In announcing its findings, the two groups also presented an open letter to Sen. Edward Kennedy that was signed by more than 500 Massachusetts physicians and other health professionals to urge him to reject the Massachusetts model and support the single-payer system.
Responding to the study, Ian Duncan, FSA, FIA, FCIA, MAAA, a board member of the Commonwealth Health Insurance Connector Authority Board and founder and president of Solucia Inc., a Hartford-CT based consultant for the healthcare financing industry, tells HealthLeaders Media the scale of the health system problem is so great that he is not surprised that Massachusetts' experiment has faced obstacles.
Duncan adds the reform has created a "remarkable collaborative achievement on the part of the stakeholders."
"Massachusetts has achieved a remarkably low rate of uninsurance while encouraging the best aspect of the market (private bargaining between employers, employees, providers, and government payers) without some of the faults that we see too often in government systems," says Duncan.
Gov. Kathleen Sebelius of Kansas is emerging as President Obama's top choice for secretary of health and human services, advisers said. Should she be nominated, Sebelius would bring eight years of experience as her state's insurance commissioner as well as six years as a governor running a state Medicaid program. But with President Obama about to begin a drive to expand health coverage, her strongest asset may be her record of navigating partisan politics as a Democrat in one of the country's most Republican states.

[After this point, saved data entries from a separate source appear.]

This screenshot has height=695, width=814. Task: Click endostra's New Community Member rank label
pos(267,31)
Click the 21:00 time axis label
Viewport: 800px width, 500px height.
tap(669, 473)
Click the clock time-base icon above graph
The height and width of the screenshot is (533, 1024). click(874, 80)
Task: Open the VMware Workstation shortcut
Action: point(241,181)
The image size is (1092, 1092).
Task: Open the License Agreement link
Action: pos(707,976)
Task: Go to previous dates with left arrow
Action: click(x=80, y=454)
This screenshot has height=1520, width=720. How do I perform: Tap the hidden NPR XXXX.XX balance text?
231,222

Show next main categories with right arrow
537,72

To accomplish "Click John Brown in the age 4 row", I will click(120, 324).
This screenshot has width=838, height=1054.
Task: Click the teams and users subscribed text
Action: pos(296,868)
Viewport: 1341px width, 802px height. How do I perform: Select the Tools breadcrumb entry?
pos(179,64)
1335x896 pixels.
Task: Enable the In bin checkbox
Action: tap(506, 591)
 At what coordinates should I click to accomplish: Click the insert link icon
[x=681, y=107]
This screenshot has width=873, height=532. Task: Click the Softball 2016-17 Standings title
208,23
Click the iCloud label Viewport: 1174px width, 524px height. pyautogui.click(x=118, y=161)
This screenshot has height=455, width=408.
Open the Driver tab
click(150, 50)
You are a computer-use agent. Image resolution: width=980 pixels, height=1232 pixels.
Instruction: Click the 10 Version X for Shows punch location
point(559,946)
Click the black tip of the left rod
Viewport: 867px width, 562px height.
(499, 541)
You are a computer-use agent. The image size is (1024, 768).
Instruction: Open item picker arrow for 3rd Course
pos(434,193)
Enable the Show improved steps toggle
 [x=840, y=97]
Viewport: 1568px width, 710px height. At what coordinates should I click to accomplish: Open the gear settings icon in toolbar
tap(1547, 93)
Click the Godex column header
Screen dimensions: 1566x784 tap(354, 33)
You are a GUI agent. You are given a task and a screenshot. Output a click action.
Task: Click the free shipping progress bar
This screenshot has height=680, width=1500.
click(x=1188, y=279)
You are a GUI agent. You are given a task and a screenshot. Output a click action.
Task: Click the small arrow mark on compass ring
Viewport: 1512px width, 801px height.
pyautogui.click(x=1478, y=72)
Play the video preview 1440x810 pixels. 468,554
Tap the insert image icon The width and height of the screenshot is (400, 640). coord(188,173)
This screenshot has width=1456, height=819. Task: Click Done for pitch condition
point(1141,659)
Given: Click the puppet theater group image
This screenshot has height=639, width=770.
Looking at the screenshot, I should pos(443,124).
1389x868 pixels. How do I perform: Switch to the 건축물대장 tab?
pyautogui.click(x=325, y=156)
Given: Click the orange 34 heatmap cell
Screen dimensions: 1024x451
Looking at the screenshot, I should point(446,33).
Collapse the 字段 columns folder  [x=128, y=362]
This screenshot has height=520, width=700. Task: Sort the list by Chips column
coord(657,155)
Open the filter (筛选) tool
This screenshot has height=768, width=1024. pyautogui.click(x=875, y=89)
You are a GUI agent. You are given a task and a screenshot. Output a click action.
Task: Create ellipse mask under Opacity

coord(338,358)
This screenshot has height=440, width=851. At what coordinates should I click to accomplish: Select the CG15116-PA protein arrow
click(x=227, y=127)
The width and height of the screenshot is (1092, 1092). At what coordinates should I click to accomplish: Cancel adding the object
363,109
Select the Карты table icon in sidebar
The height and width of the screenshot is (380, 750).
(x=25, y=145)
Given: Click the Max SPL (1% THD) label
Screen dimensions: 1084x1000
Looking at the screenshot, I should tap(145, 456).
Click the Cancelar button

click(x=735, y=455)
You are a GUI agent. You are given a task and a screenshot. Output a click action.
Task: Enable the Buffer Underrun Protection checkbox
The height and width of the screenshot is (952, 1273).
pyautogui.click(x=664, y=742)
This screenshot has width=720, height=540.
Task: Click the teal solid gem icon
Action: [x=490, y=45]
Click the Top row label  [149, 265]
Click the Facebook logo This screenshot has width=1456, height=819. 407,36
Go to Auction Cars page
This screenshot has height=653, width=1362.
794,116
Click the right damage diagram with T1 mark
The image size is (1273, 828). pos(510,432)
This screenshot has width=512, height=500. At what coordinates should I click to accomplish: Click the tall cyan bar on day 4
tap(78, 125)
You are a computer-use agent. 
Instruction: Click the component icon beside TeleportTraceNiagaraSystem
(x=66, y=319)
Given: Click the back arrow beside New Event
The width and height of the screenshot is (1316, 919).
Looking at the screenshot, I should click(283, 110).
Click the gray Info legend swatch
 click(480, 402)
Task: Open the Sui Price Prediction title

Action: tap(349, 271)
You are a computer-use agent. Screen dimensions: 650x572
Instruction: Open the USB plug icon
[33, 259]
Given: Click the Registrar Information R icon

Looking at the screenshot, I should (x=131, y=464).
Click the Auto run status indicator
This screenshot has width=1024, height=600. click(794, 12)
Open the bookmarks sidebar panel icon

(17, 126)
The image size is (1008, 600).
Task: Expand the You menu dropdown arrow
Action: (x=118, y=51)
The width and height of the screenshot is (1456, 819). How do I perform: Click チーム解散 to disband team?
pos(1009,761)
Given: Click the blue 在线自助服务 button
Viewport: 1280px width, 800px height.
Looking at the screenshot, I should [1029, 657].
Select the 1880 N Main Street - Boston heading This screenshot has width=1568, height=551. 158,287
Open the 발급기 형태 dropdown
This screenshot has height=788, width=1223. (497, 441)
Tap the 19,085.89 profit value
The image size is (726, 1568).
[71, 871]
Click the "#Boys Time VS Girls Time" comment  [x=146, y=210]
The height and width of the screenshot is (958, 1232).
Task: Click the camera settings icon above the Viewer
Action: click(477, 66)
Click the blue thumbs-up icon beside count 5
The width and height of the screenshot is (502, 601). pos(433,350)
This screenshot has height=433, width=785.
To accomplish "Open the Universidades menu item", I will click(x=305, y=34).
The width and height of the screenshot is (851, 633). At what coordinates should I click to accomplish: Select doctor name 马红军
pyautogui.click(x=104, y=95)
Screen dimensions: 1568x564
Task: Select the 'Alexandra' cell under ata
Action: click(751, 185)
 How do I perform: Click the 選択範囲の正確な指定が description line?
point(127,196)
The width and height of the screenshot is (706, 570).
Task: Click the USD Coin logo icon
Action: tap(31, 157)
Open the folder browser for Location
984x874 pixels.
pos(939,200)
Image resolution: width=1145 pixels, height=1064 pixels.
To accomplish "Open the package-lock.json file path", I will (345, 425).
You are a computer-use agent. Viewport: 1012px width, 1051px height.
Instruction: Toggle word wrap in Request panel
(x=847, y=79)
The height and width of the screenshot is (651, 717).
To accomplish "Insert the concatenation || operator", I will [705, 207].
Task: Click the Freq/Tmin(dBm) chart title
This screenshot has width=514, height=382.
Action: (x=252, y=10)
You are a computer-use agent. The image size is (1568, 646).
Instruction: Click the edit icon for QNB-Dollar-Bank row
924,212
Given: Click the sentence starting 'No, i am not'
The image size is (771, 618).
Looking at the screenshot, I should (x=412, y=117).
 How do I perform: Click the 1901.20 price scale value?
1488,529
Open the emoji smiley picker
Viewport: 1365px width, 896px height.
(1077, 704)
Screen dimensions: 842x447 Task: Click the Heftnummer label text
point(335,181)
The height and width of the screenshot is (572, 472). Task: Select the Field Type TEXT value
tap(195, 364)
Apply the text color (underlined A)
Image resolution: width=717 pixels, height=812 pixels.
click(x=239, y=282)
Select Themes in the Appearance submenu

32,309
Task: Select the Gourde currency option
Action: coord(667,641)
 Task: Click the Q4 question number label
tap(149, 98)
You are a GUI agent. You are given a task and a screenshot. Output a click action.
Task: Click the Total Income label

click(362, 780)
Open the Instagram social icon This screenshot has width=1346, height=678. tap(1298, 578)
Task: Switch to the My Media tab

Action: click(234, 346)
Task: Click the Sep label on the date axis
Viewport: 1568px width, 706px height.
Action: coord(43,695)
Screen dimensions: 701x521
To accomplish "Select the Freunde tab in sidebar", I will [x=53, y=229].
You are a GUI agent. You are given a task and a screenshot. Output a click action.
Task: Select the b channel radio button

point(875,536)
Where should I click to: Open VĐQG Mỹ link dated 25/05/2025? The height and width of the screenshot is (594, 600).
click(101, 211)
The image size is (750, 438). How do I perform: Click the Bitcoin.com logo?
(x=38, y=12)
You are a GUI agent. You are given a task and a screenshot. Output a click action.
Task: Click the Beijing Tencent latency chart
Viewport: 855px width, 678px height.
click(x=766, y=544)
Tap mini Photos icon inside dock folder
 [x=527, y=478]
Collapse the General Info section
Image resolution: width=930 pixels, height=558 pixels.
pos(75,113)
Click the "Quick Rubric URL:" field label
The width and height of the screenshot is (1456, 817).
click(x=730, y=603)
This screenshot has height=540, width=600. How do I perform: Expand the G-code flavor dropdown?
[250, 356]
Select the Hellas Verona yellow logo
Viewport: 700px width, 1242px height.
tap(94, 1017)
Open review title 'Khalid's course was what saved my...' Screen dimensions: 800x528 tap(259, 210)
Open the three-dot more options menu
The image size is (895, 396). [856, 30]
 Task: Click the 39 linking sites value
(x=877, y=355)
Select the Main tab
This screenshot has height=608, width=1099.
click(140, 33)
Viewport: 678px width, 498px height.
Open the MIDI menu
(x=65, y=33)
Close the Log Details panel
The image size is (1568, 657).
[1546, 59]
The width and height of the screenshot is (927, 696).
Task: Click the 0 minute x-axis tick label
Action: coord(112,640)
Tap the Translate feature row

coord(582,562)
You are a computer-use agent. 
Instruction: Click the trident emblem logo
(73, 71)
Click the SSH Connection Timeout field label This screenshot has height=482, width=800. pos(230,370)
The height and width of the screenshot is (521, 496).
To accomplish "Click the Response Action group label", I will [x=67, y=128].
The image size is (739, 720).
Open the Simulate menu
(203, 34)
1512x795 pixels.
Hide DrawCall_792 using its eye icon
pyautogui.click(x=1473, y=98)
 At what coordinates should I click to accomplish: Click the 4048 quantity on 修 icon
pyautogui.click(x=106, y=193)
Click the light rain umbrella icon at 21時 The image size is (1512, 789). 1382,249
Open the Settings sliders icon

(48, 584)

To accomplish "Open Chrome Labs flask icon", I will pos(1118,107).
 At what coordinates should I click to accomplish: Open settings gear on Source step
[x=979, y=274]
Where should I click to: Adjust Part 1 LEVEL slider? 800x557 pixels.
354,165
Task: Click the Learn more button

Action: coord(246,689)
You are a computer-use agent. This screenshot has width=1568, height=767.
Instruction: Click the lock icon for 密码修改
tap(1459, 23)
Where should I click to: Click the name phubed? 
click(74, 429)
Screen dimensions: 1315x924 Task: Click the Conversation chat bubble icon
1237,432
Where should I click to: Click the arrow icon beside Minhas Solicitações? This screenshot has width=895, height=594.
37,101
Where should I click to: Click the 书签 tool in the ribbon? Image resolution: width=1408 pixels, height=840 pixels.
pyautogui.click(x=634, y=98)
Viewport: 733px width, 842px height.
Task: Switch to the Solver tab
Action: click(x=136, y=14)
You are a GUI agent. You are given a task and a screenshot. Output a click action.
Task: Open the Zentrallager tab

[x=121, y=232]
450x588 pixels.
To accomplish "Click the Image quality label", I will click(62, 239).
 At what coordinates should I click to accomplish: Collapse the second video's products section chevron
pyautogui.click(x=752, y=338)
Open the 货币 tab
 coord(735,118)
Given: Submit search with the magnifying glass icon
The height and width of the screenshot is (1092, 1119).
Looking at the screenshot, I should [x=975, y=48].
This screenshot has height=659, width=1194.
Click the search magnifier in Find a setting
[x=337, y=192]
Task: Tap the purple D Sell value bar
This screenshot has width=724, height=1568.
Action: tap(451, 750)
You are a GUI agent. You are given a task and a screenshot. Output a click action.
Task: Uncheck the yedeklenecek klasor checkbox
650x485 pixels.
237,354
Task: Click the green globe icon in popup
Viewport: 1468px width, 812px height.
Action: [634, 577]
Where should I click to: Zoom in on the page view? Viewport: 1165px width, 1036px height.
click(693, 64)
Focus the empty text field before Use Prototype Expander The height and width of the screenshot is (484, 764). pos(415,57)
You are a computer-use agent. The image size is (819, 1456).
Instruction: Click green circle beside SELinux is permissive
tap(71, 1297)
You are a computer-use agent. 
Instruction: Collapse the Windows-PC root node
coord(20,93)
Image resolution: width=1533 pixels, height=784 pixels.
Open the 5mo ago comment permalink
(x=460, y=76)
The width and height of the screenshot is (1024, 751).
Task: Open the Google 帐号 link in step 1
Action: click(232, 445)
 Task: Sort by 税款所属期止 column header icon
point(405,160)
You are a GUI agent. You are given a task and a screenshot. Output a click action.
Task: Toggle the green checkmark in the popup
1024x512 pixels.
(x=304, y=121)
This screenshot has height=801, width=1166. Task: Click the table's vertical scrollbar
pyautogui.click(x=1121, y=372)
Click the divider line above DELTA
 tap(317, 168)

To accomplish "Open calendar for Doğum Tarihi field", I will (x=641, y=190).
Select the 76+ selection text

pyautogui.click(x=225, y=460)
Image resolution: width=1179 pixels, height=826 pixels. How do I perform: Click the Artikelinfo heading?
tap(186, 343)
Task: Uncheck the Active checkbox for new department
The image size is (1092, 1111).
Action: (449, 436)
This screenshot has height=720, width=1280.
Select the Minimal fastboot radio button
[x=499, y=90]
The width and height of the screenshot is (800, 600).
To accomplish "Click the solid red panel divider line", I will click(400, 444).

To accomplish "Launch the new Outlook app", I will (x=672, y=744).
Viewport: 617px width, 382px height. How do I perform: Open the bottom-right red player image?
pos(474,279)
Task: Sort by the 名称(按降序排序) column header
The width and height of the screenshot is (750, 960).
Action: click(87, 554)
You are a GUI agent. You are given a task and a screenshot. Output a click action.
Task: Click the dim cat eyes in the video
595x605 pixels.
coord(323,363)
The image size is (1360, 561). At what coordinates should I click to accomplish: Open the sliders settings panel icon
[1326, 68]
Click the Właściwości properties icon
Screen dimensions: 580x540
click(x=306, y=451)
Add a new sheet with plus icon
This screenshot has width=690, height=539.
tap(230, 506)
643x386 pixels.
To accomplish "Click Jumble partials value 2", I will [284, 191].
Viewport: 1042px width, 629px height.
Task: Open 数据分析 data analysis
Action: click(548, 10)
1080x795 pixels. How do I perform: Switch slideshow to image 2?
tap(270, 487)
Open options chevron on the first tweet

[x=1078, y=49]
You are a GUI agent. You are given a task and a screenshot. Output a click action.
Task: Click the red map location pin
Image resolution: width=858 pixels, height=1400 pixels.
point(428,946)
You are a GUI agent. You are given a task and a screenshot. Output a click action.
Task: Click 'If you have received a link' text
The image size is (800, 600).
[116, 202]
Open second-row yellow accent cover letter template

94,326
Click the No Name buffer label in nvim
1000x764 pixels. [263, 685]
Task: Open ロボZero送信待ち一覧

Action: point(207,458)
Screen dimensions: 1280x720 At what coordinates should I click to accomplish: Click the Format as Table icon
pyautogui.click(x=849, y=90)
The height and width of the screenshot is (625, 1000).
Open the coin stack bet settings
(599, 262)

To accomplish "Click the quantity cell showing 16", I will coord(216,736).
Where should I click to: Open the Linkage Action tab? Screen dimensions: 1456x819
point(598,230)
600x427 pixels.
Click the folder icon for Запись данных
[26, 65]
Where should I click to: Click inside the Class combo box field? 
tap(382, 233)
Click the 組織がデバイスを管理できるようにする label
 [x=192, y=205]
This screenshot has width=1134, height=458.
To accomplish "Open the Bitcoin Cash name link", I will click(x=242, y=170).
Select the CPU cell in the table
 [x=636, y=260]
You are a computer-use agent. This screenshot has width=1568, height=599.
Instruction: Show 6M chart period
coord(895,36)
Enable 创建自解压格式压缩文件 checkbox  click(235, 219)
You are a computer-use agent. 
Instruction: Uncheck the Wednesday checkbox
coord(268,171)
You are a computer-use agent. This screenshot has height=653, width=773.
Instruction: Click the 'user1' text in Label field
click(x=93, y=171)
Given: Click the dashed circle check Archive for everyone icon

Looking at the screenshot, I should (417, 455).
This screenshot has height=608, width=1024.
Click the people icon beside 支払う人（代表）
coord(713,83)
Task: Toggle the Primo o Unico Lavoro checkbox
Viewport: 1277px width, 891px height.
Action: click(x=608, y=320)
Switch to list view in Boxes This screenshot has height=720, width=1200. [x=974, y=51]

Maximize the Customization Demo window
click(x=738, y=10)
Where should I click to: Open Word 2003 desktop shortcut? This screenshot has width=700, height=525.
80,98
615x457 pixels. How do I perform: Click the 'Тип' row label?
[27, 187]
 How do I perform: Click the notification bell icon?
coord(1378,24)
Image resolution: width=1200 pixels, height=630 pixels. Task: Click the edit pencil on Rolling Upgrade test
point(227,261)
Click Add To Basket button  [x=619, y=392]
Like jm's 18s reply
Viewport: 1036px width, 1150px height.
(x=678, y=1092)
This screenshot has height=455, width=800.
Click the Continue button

New York Attorney General Andrew Cuomo has announced that WellPoint Inc. will pay $10 million to help establish a new independent database to determine the rate it pays doctors and hospitals out of its network. Cuomo said WellPoint agreed to no longer use a controversial database maintained by UnitedHealth Group Inc.'s Ingenix unit to determine the "usual and customary" rate for out-of-network insurance reimbursements. Cuomo has alleged that the Ingenix database skewed downward the "usual and customary" rates through faulty data collection, poor pooling procedures, and lack of audits, thus forcing consumers to pay more out of their own pockets for healthcare.
Atlanta's Grady Memorial Hospital and Fulton County, GA, are nearing consensus on what information the hospital must provide to get public support. Since Fulton adopted in January a 2009 budget of $76.5 million for Grady, county finance officials have so far only made the county's $17 million debt payment for Grady. The remaining operating money has been on hold as the two sides have struggled to reach agreement on accountability on indigent patient counts, services provided, costs, and revenues.
The Washington State Medical Association, which represents more than 9,000 physicians, is fighting a bill that would require doctors to screen vulnerable patients for a potentially deadly germ called MRSA. The number of hospital patients infected with MRSA has skyrocketed in Washington, but the medical association opposes any attempt by lawmakers to dictate how doctors attack the pathogen, said spokeswoman Jennifer Hanscom. The bill's sponsor, Rep. Tom Campbell, R-Roy, said the evidence is clear that doctors and hospitals have repeatedly failed to protect patients from the antibiotic-resistant germ MRSA.